---------- TASK MATERIAL ----------

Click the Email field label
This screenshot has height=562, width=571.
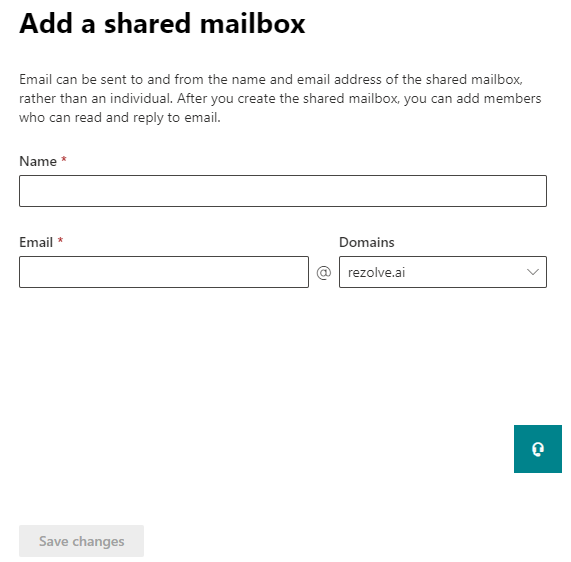(x=36, y=242)
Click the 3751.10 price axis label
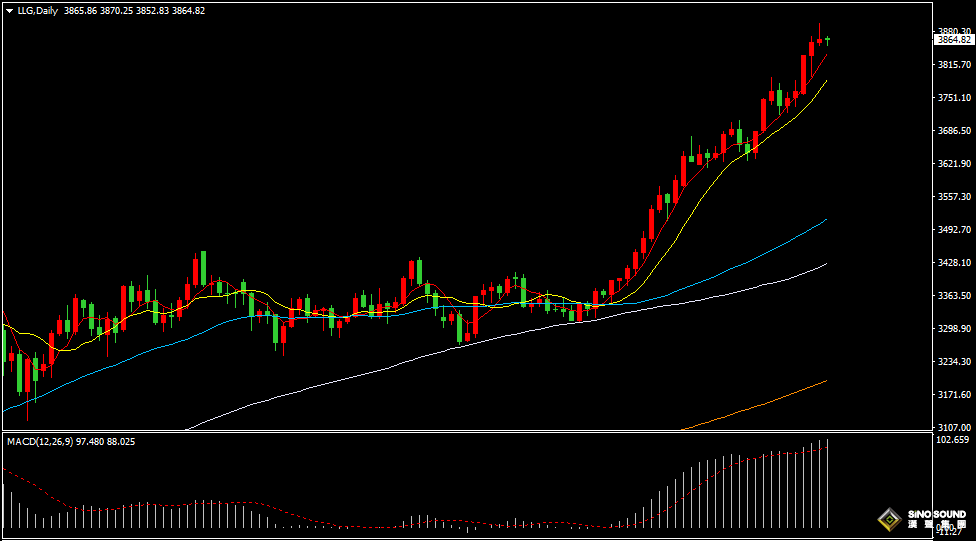 [954, 98]
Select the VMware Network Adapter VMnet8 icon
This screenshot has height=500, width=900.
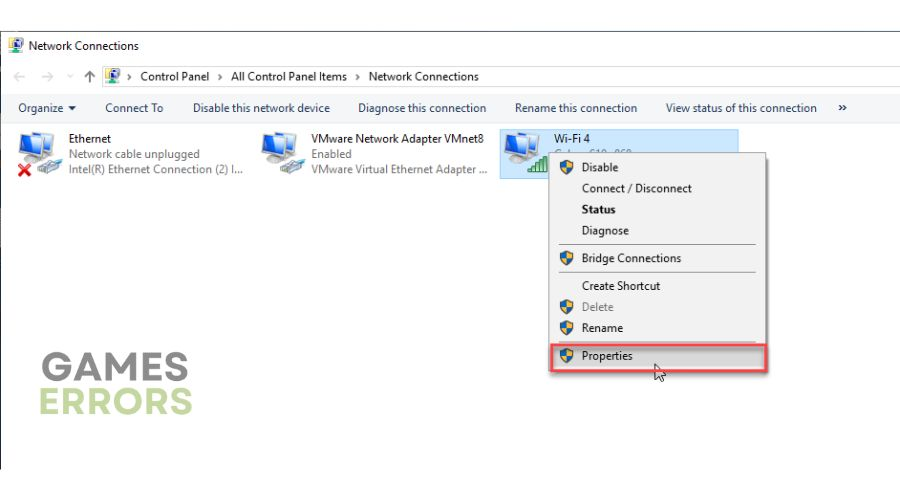click(x=280, y=154)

----------

- _EXERCISE_: List the lines of the records as a numbered list, starting with the line that contains "Select the VMware Network Adapter VMnet8 icon" and running through the end of the records, both included. Skip blank lines and leave the pictures out.

- _ANSWER FOR THIS EXERCISE_:
1. Select the VMware Network Adapter VMnet8 icon
2. This screenshot has height=500, width=900.
3. click(x=280, y=154)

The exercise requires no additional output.